In between exploring these newer ideas, fans’ ears will perk up in nostalgia at songs that could have fit into well-loved albums, including the Blue Album (1994) and, of course, Pinkerton (1996). “Lonely Girl” is a gem of classic Weezer, with Cuomo’s vocals coming off as an impassioned, sentimental puppy with a bear trap clamped on his heart.
The backing harmonies of drummer Pat Wilson, guitarist Brian Bell, and bassist Scott Shriner, in addition to their smooth but unique instrumentation, turn an otherwise simple song into a flood of empathy. Quirks in other songs’ lyrics hearken back to previous albums: personally, I’m convinced the feelings behind the line “I went to your room and read your diary” from Pinkerton’s “El Scorcho” found a more modern place in the new album’s song “Da Vinci” as “I looked you up on ancestry.com.”

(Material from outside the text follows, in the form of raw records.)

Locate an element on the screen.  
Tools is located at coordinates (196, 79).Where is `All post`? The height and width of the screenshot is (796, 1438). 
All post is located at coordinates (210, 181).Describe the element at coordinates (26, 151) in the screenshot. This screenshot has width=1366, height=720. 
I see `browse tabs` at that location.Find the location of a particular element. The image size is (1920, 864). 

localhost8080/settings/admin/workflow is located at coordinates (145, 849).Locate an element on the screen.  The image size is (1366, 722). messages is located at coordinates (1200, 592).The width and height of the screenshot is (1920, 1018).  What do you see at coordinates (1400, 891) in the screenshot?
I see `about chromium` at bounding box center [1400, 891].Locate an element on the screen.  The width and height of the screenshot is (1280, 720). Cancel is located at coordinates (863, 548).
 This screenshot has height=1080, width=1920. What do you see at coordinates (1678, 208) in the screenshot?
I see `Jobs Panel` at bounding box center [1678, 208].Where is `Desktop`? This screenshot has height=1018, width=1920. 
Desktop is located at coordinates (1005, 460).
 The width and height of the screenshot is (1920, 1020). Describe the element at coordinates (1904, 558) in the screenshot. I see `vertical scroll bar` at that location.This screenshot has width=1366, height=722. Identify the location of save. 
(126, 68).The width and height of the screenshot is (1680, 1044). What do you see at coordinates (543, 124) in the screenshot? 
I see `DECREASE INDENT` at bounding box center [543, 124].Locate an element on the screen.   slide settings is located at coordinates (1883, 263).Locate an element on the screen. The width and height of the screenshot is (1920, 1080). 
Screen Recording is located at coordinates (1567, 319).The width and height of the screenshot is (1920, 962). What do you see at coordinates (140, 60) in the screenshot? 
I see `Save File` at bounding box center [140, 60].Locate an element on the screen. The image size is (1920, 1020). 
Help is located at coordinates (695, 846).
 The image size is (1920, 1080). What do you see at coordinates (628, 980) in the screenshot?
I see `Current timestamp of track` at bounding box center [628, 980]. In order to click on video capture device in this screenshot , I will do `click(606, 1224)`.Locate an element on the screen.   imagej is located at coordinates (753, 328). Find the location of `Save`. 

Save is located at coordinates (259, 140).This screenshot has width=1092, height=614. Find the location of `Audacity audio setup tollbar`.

As a whole, the album can stand alone with quality songs about isolation, love, resisting conformity and mundane life, and dealing with change over time. Since it’s so deeply connected to the band’s repertoire, it sounds even better mixed in with songs off other albums. The band remains incredibly talented at making something you can connect with and listen to in any decade because it’s experimented enough to remain interesting even during its period of practically made-for-radio pop rock music — think “(If You’re Wondering If I Want You To) I Want You To.” Everything from Cuomo’s funky lyrics, melodic twangs from Bell’s Les Paul and extra crashes from Pat’s drumkit keep the music fresh and make everything alright in the end.